→ ACTIVITY
Turn the material below into a numbered list, leaving out the blank lines.

------ EXERCISE DATA ------

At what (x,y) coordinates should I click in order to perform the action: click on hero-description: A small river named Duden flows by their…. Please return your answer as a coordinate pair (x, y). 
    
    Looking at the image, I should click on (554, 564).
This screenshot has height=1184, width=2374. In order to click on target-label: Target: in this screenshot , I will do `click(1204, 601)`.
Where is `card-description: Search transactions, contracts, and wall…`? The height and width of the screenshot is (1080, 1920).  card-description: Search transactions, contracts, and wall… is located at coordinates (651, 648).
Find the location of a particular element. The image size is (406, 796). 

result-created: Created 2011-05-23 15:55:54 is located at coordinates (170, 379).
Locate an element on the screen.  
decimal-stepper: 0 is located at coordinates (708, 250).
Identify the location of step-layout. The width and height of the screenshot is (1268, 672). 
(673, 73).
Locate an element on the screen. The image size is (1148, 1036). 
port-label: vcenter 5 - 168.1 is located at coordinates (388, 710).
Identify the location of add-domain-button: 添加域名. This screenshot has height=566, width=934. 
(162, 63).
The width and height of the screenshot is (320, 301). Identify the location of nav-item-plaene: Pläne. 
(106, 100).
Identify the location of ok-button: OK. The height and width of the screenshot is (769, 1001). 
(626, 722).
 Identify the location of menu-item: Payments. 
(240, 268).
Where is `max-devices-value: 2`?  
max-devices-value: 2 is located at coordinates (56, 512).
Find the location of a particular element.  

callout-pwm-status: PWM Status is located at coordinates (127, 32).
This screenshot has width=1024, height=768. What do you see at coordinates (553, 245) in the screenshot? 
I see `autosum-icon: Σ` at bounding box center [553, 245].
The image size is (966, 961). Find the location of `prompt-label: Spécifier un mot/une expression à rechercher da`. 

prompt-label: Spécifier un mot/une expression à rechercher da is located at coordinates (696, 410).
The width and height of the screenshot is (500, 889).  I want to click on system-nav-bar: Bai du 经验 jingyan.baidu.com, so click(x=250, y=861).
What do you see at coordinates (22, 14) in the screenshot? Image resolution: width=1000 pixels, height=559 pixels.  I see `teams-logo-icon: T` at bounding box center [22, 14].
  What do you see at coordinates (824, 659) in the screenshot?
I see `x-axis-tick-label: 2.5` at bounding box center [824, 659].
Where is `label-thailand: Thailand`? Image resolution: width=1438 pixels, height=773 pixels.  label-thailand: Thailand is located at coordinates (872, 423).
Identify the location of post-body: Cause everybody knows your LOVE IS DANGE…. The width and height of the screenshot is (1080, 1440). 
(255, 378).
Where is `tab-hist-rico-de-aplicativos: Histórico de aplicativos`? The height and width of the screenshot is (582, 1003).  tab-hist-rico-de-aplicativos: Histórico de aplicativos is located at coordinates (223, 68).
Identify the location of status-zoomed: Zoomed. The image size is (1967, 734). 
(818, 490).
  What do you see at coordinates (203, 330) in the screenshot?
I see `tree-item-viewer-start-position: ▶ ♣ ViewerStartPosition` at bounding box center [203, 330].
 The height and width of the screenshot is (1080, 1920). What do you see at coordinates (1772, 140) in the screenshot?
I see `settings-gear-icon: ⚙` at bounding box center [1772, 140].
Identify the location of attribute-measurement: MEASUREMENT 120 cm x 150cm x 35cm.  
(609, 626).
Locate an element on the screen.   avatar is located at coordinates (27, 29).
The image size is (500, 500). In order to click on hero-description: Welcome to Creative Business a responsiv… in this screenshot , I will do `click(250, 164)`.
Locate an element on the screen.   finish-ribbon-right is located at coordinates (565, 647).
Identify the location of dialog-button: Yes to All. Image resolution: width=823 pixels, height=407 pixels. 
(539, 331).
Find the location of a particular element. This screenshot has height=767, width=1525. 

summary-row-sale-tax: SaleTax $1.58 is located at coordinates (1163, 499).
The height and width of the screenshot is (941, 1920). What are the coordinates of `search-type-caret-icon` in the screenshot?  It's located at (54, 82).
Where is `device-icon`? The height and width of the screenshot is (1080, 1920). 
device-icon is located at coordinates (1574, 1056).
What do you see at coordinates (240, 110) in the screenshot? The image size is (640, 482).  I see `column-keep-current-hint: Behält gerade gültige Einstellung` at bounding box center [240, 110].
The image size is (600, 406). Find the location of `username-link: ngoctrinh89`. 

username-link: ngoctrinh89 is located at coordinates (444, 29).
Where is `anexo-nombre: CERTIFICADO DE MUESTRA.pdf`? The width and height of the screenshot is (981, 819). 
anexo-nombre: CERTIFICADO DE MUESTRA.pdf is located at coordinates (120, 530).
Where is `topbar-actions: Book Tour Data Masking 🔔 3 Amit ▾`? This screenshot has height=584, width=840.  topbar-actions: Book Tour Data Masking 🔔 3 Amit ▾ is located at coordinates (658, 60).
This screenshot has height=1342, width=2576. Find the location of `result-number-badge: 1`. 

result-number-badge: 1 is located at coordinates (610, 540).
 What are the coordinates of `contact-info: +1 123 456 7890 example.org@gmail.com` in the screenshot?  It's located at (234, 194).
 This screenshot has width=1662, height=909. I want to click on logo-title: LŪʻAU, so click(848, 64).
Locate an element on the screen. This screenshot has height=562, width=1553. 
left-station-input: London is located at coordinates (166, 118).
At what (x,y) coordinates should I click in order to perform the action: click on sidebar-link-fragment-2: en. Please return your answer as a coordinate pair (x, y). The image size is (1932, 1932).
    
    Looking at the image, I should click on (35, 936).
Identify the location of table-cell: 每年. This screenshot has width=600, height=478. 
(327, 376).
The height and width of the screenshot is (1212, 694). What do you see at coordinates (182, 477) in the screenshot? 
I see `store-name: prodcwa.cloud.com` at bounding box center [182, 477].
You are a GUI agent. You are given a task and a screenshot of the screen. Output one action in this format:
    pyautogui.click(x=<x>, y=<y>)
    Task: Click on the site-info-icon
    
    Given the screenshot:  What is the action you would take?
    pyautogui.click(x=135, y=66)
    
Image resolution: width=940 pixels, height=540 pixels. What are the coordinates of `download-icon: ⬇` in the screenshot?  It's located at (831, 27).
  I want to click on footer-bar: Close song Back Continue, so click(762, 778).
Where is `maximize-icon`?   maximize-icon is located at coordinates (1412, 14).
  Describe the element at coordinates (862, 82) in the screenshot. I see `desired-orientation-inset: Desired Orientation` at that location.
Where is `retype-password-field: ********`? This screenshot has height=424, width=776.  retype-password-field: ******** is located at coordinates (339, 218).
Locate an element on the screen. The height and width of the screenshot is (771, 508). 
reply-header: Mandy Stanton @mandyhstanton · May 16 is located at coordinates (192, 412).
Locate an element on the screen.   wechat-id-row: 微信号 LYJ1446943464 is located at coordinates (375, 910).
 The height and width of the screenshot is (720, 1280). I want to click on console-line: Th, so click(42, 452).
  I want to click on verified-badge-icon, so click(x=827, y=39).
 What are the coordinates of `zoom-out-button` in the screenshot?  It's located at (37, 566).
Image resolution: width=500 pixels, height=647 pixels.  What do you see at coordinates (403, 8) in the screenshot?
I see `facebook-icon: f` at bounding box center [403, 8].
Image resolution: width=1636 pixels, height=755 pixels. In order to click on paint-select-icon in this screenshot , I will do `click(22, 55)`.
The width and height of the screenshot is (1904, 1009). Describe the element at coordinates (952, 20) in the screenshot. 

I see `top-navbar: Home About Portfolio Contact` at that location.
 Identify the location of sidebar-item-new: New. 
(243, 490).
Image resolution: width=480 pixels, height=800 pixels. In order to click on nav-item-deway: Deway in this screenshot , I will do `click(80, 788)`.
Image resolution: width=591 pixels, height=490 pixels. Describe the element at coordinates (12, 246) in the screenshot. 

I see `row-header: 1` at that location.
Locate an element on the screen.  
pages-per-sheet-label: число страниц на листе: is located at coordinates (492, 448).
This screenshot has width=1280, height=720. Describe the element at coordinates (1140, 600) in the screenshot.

------

→ ANSWER TO THIS PROBLEM
1. At what (x,y) coordinates should I click in order to perform the action: click on hero-description: A small river named Duden flows by their…. Please return your answer as a coordinate pair (x, y). 
2.     Looking at the image, I should click on (554, 564).
3. This screenshot has height=1184, width=2374. In order to click on target-label: Target: in this screenshot , I will do `click(1204, 601)`.
4. Where is `card-description: Search transactions, contracts, and wall…`? The height and width of the screenshot is (1080, 1920).  card-description: Search transactions, contracts, and wall… is located at coordinates (651, 648).
5. Find the location of a particular element. The image size is (406, 796). 
6. result-created: Created 2011-05-23 15:55:54 is located at coordinates (170, 379).
7. Locate an element on the screen.  
8. decimal-stepper: 0 is located at coordinates (708, 250).
9. Identify the location of step-layout. The width and height of the screenshot is (1268, 672). 
10. (673, 73).
11. Locate an element on the screen. The image size is (1148, 1036). 
12. port-label: vcenter 5 - 168.1 is located at coordinates (388, 710).
13. Identify the location of add-domain-button: 添加域名. This screenshot has height=566, width=934. 
14. (162, 63).
15. The width and height of the screenshot is (320, 301). Identify the location of nav-item-plaene: Pläne. 
16. (106, 100).
17. Identify the location of ok-button: OK. The height and width of the screenshot is (769, 1001). 
18. (626, 722).
19.  Identify the location of menu-item: Payments. 
20. (240, 268).
21. Where is `max-devices-value: 2`?  
22. max-devices-value: 2 is located at coordinates (56, 512).
23. Find the location of a particular element.  
24. callout-pwm-status: PWM Status is located at coordinates (127, 32).
25. This screenshot has width=1024, height=768. What do you see at coordinates (553, 245) in the screenshot? 
26. I see `autosum-icon: Σ` at bounding box center [553, 245].
27. The image size is (966, 961). Find the location of `prompt-label: Spécifier un mot/une expression à rechercher da`. 
28. prompt-label: Spécifier un mot/une expression à rechercher da is located at coordinates (696, 410).
29. The width and height of the screenshot is (500, 889).  I want to click on system-nav-bar: Bai du 经验 jingyan.baidu.com, so click(x=250, y=861).
30. What do you see at coordinates (22, 14) in the screenshot? Image resolution: width=1000 pixels, height=559 pixels.  I see `teams-logo-icon: T` at bounding box center [22, 14].
31.   What do you see at coordinates (824, 659) in the screenshot?
32. I see `x-axis-tick-label: 2.5` at bounding box center [824, 659].
33. Where is `label-thailand: Thailand`? Image resolution: width=1438 pixels, height=773 pixels.  label-thailand: Thailand is located at coordinates (872, 423).
34. Identify the location of post-body: Cause everybody knows your LOVE IS DANGE…. The width and height of the screenshot is (1080, 1440). 
35. (255, 378).
36. Where is `tab-hist-rico-de-aplicativos: Histórico de aplicativos`? The height and width of the screenshot is (582, 1003).  tab-hist-rico-de-aplicativos: Histórico de aplicativos is located at coordinates (223, 68).
37. Identify the location of status-zoomed: Zoomed. The image size is (1967, 734). 
38. (818, 490).
39.   What do you see at coordinates (203, 330) in the screenshot?
40. I see `tree-item-viewer-start-position: ▶ ♣ ViewerStartPosition` at bounding box center [203, 330].
41.  The height and width of the screenshot is (1080, 1920). What do you see at coordinates (1772, 140) in the screenshot?
42. I see `settings-gear-icon: ⚙` at bounding box center [1772, 140].
43. Identify the location of attribute-measurement: MEASUREMENT 120 cm x 150cm x 35cm.  
44. (609, 626).
45. Locate an element on the screen.   avatar is located at coordinates (27, 29).
46. The image size is (500, 500). In order to click on hero-description: Welcome to Creative Business a responsiv… in this screenshot , I will do `click(250, 164)`.
47. Locate an element on the screen.   finish-ribbon-right is located at coordinates (565, 647).
48. Identify the location of dialog-button: Yes to All. Image resolution: width=823 pixels, height=407 pixels. 
49. (539, 331).
50. Find the location of a particular element. This screenshot has height=767, width=1525. 
51. summary-row-sale-tax: SaleTax $1.58 is located at coordinates (1163, 499).
52. The height and width of the screenshot is (941, 1920). What are the coordinates of `search-type-caret-icon` in the screenshot?  It's located at (54, 82).
53. Where is `device-icon`? The height and width of the screenshot is (1080, 1920). 
54. device-icon is located at coordinates (1574, 1056).
55. What do you see at coordinates (240, 110) in the screenshot? The image size is (640, 482).  I see `column-keep-current-hint: Behält gerade gültige Einstellung` at bounding box center [240, 110].
56. The image size is (600, 406). Find the location of `username-link: ngoctrinh89`. 
57. username-link: ngoctrinh89 is located at coordinates (444, 29).
58. Where is `anexo-nombre: CERTIFICADO DE MUESTRA.pdf`? The width and height of the screenshot is (981, 819). 
59. anexo-nombre: CERTIFICADO DE MUESTRA.pdf is located at coordinates (120, 530).
60. Where is `topbar-actions: Book Tour Data Masking 🔔 3 Amit ▾`? This screenshot has height=584, width=840.  topbar-actions: Book Tour Data Masking 🔔 3 Amit ▾ is located at coordinates (658, 60).
61. This screenshot has height=1342, width=2576. Find the location of `result-number-badge: 1`. 
62. result-number-badge: 1 is located at coordinates (610, 540).
63.  What are the coordinates of `contact-info: +1 123 456 7890 example.org@gmail.com` in the screenshot?  It's located at (234, 194).
64.  This screenshot has width=1662, height=909. I want to click on logo-title: LŪʻAU, so click(848, 64).
65. Locate an element on the screen. This screenshot has height=562, width=1553. 
66. left-station-input: London is located at coordinates (166, 118).
67. At what (x,y) coordinates should I click in order to perform the action: click on sidebar-link-fragment-2: en. Please return your answer as a coordinate pair (x, y). The image size is (1932, 1932).
68.     Looking at the image, I should click on (35, 936).
69. Identify the location of table-cell: 每年. This screenshot has width=600, height=478. 
70. (327, 376).
71. The height and width of the screenshot is (1212, 694). What do you see at coordinates (182, 477) in the screenshot? 
72. I see `store-name: prodcwa.cloud.com` at bounding box center [182, 477].
73. You are a GUI agent. You are given a task and a screenshot of the screen. Output one action in this format:
74.     pyautogui.click(x=<x>, y=<y>)
75.     Task: Click on the site-info-icon
76.     Given the screenshot:  What is the action you would take?
77.     pyautogui.click(x=135, y=66)
78. Image resolution: width=940 pixels, height=540 pixels. What are the coordinates of `download-icon: ⬇` in the screenshot?  It's located at (831, 27).
79.   I want to click on footer-bar: Close song Back Continue, so click(762, 778).
80. Where is `maximize-icon`?   maximize-icon is located at coordinates (1412, 14).
81.   Describe the element at coordinates (862, 82) in the screenshot. I see `desired-orientation-inset: Desired Orientation` at that location.
82. Where is `retype-password-field: ********`? This screenshot has height=424, width=776.  retype-password-field: ******** is located at coordinates (339, 218).
83. Locate an element on the screen. The height and width of the screenshot is (771, 508). 
84. reply-header: Mandy Stanton @mandyhstanton · May 16 is located at coordinates (192, 412).
85. Locate an element on the screen.   wechat-id-row: 微信号 LYJ1446943464 is located at coordinates (375, 910).
86.  The height and width of the screenshot is (720, 1280). I want to click on console-line: Th, so click(42, 452).
87.   I want to click on verified-badge-icon, so click(x=827, y=39).
88.  What are the coordinates of `zoom-out-button` in the screenshot?  It's located at (37, 566).
89. Image resolution: width=500 pixels, height=647 pixels.  What do you see at coordinates (403, 8) in the screenshot?
90. I see `facebook-icon: f` at bounding box center [403, 8].
91. Image resolution: width=1636 pixels, height=755 pixels. In order to click on paint-select-icon in this screenshot , I will do `click(22, 55)`.
92. The width and height of the screenshot is (1904, 1009). Describe the element at coordinates (952, 20) in the screenshot. 
93. I see `top-navbar: Home About Portfolio Contact` at that location.
94.  Identify the location of sidebar-item-new: New. 
95. (243, 490).
96. Image resolution: width=480 pixels, height=800 pixels. In order to click on nav-item-deway: Deway in this screenshot , I will do `click(80, 788)`.
97. Image resolution: width=591 pixels, height=490 pixels. Describe the element at coordinates (12, 246) in the screenshot. 
98. I see `row-header: 1` at that location.
99. Locate an element on the screen.  
100. pages-per-sheet-label: число страниц на листе: is located at coordinates (492, 448).
101. This screenshot has width=1280, height=720. Describe the element at coordinates (1140, 600) in the screenshot.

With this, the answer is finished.